With AI usage skyrocketing, there is uncertainty about our future as data engineers. How do we adapt? What skills do we need to continue growing in our careers?
The answer (as it always has been) is to focus all our efforts on enabling our users to make data-driven decisions.
As data engineers, we are responsible for delivering easy-to-use and reliable data to our users.
AI made code generation cheap. But we still need to understand what to build, why to build, and how to fix what we build.
In this post, we go over the 6 data engineering concepts to always be in demand.
As you read, go over the linked resources, take notes, and digest the information;1 you will see how each new tool/framework/system is a means of delivering reliable data to users.
6 Data Engineering Concepts To Always Be in Demand
This images (click to enlarge) covers everything you need to focus on to be always in demand as a data engineer.
Transformations in SQL; Python run them in order
Most data is tabular, and SQL provides the right abstraction for working with it. In data processing and analytics, the main patterns are:
- Reading data: select, where, db functions
- Enriching data: joins.
- Identifying trends with metrics: window functions, group by
- Storing data: merge into, insert, overwrite
With SQL, we define how to process data. But we still need to run it; this is where Python comes in.
Most data pipelines involve interacting with multiple systems. Python has APIs for almost all systems, and it is used as the glue code in data pipelines.
For example:
[Extract] Pull data from an API → [Load] Dump it into S3 → [Transform] Run a SQL query that reads data from S3 and transforms it.
In this pipeline, extraction and loading are performed in Python, and data transformation is performed in SQL.
Learning resources
AI can write the code for you, but organizing it and ensuring it does what it’s supposed to is still a DE’s responsibility.
Data model & it’s storage format impacts usability
A good data model will enable a user to quickly answer any questions they have. For e.g., with proper fact and dimension modeling, a user can answer any questions about the business (assuming data is collected).
Different users require different levels of sophistication. A data engineer may work with facts and dimensions, whereas a non-technical user may work with a summary table.
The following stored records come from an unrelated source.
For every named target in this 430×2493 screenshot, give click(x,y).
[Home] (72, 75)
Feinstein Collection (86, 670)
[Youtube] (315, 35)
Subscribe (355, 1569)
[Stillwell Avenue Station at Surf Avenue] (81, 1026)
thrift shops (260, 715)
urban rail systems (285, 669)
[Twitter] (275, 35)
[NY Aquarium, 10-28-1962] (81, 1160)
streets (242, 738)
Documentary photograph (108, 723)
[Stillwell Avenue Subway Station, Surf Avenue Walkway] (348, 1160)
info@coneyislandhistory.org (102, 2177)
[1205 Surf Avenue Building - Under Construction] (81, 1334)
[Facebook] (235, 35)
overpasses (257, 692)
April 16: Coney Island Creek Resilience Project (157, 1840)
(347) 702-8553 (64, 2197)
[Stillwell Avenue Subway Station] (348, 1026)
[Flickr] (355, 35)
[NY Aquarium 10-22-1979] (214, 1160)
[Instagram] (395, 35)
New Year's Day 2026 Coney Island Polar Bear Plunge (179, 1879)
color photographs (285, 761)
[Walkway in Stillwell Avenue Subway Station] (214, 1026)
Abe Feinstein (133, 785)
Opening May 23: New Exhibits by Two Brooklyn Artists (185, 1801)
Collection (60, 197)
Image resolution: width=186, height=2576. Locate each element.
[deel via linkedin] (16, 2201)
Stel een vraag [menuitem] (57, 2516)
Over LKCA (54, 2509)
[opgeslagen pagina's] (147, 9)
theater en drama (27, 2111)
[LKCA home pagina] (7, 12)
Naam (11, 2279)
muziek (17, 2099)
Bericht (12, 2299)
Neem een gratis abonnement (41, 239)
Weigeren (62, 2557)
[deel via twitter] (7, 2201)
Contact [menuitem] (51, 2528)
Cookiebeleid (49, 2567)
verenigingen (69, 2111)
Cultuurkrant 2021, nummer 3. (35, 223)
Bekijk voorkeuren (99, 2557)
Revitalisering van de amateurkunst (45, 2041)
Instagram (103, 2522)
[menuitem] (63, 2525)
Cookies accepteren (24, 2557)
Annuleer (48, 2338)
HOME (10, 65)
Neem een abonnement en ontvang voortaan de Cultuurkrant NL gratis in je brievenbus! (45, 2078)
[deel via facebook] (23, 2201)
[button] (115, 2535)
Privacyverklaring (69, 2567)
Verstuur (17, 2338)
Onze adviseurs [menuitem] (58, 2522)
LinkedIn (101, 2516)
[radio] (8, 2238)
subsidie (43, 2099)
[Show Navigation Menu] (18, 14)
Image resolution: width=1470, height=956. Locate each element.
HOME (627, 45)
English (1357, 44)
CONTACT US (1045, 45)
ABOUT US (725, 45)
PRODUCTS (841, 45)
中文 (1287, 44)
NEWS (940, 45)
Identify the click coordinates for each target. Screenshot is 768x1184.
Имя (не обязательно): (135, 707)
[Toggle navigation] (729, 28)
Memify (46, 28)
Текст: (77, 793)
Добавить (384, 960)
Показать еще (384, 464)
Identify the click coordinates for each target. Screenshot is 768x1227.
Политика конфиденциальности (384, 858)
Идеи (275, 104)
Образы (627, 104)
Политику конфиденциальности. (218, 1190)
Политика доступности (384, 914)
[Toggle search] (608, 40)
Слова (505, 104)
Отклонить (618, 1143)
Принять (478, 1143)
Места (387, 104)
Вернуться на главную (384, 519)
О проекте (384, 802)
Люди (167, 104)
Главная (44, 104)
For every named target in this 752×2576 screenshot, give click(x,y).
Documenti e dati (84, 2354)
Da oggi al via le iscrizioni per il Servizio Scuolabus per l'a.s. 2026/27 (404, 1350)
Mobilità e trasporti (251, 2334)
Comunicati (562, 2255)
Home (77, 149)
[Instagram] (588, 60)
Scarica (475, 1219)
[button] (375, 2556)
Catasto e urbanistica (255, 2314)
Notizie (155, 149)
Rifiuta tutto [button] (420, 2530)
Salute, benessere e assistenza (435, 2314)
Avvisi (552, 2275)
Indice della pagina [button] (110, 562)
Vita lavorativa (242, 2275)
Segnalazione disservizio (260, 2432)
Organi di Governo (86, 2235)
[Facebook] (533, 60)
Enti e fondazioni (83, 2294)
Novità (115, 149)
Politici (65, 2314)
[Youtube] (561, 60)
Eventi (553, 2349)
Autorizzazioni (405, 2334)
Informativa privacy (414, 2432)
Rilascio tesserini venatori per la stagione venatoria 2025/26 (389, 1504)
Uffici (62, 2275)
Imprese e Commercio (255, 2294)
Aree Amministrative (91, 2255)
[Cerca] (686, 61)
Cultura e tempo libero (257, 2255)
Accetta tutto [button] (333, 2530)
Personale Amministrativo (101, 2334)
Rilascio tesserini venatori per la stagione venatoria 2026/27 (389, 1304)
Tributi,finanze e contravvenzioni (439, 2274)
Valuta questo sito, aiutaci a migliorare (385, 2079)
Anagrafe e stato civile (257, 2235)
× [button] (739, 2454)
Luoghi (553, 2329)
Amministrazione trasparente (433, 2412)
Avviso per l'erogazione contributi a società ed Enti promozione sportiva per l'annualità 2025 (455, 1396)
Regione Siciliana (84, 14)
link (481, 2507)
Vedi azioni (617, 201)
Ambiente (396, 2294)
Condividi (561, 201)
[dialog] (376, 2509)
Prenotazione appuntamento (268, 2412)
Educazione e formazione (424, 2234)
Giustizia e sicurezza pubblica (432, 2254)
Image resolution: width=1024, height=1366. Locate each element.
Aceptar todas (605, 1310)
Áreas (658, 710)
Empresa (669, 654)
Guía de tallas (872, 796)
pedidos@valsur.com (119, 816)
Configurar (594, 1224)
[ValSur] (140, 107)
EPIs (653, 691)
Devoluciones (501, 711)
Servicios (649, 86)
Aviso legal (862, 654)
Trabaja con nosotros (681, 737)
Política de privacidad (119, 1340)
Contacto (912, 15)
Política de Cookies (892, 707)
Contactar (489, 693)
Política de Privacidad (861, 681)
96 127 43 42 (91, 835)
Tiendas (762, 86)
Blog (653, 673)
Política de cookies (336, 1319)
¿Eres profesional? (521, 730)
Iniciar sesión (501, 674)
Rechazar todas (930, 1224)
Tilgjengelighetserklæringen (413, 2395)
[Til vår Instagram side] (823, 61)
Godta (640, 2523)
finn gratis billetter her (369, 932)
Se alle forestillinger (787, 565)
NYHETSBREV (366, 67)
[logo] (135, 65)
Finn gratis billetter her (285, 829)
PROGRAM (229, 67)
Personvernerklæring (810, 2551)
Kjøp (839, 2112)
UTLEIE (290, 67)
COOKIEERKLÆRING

For this purpose, data is typically transformed in 3 stages. The terminology varies, but fundamentally, they are data as is from source → data type conversions → Modeled as Kimball → Summary tables.
We also need to ensure that the data is physically stored for efficient processing. Most cloud providers charge based on the amount of data processed, and the more data to process, the slower the query.
In a data warehouse, data is read more often than it is written, so storing data optimized for reads is critical.
Learning resources
AI can speed up table creation (DDLs), query pattern analysis, and the grunt work.
But we still need to think and decide on tradeoffs to make & what to build.
Ensure you get the correct data to users on time
Data quality is extremely important as decisions made based on incorrect data are almost impossible to change.
You need to know the types of DQ checks to run, how to run them, and how to fix issues.
You need an orchestrator to run your pipelines on a schedule. Learn Airflow.
Learning resources
Data quality requires understanding the business context, tolerance thresholds, and stakeholder communication.
A data engineer needs to think carefully about these; they cannot be easily automated by AI.
Design patterns help you build maintainable systems
Your pipelines should be easy to maintain. All best practices and design principles are to ensure this.
Learning resources
- Design Patterns: Data Flow
- Design Patterns: Code Patterns
- Implementation Best Practices
- Metadata and Logging Best Practices
Best practices are about tradeoffs and knowing when to break them.
Human design + AI code generation will take you far.
Clearly define requirements before building
Data products are complex systems. Before you build any data set, ensure you have a high-level understanding of your business using the Bus Matrix.
Then make sure to gather and agree on the requirements with your end user. This will ensure your work does not go wasted.
Learning resources
Talking to stakeholders cannot be replaced by AI.
Use AI to assist with notes, and other grunt work.
LLMs can generate code, you need to understand it
Use LLMs to speed up development. However, you need to understand what you are building. LLMs are broadly used for
- Development & debugging
- Enabling users with RAGs requires metadata and semantic information.
- Document your systems and data model
Learning resources
Conclusion
To recap, we saw
- Why SQL & Python are still essential
- How Data modeling and storage impact usability
- How to ensure data correctness
- How to use best practices for maintainable pipelines
- The importance of defining requirements first
- How LLMs can speed up code generation
These skills will hold long into the future. Keep improving on these, experiment with AI, and you will always be in demand.
Finally, we work with humans, so be friendly.